Targeting CD1c-expressing classical dendritic cells to prevent thymus and activation-regulated chemokine (TARC)-mediated T-cell chemotaxis in rheumatoid arthritis

Objectives: Thymus and activation-regulated chemokine (TARC) attracts cells that express the C-C chemokine receptor type 4 (CCR4), including CD4 T cells. As expression of CCR4 is increased on peripheral T cells and intra-articular interleukin (IL)-17-producing cells in patients with rheumatoid arthritis (RA), we investigated whether TARC plays a role in the attraction of T cells to the synovial compartment. In addition, we assessed the role of classical dendritic cells (cDCs) in the production of TARC in RA. Method: TARC was measured in synovial fluid (SF) samples from RA and osteoarthritis (OA) patients.

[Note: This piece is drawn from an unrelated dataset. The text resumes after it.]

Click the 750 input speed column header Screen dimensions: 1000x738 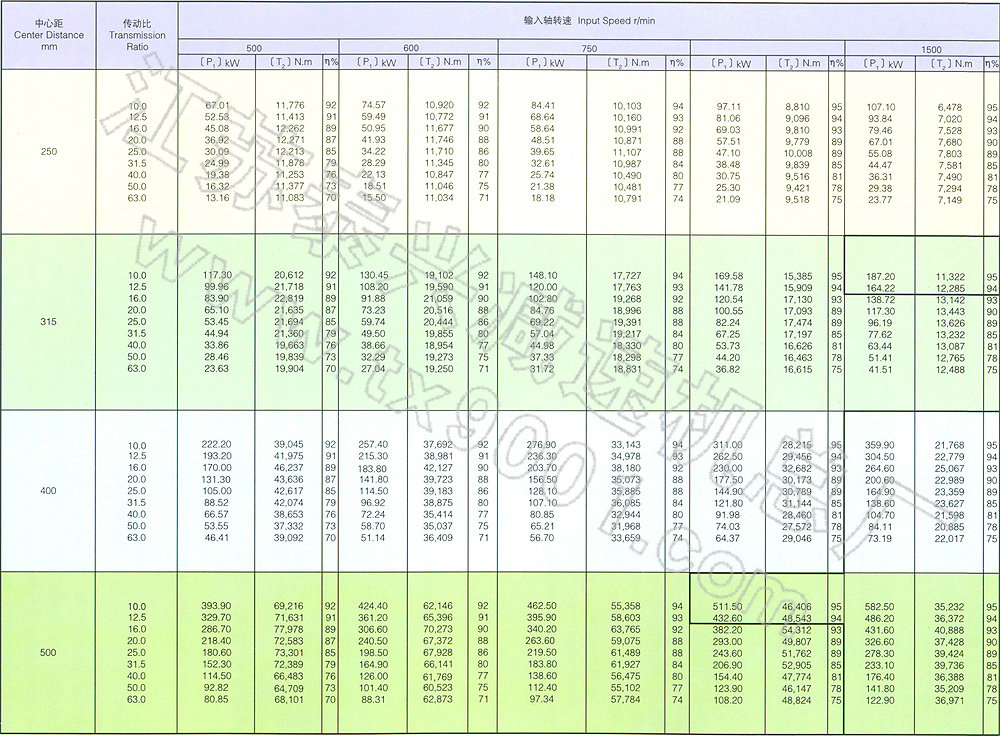pyautogui.click(x=588, y=48)
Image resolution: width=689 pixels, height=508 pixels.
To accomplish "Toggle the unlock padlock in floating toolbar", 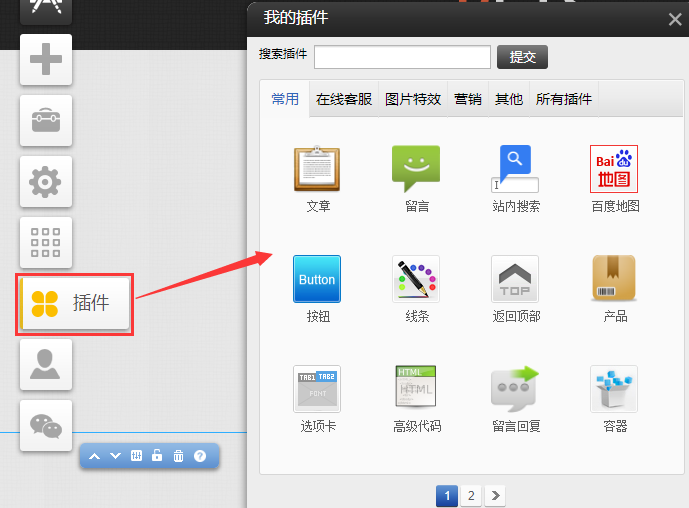I will pyautogui.click(x=157, y=456).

Spontaneous and thymic stromal lymphopoietin (TSLP)-induced TARC production by mononuclear cells (MCs) and CD1c cDCs from peripheral blood (PB) and SF was assessed. The role of TARC in CD4 T-cell migration towards cDCs was assessed and the contribution of CD1c-expressing cells to TARC production was studied. Results: TARC concentrations were higher in SF of RA patients compared to OA patients. MCs from SF produced TARC spontaneously and produced more TARC upon stimulation than paired PBMCs. Blocking TARC strongly inhibited CD4 T-cell chemotaxis by TSLP-stimulated cDCs, associated with decreased production of tumour necrosis factor (TNF)-α. Depletion of cDCs from SFMCs strongly reduced TARC production. Conclusions: TARC levels are increased in RA SF and our data indicate that this results from production by SFMCs and in particular CD1c cDCs. TARC attracts T cells and TARC secretion by MCs is crucially dependent on the presence of CD1c cDCs. Considering the potential of SF cDCs to activate T cells and induce pro-inflammatory cytokine secretion, targeting intra-articular cDCs constitutes a novel therapeutic approach in RA.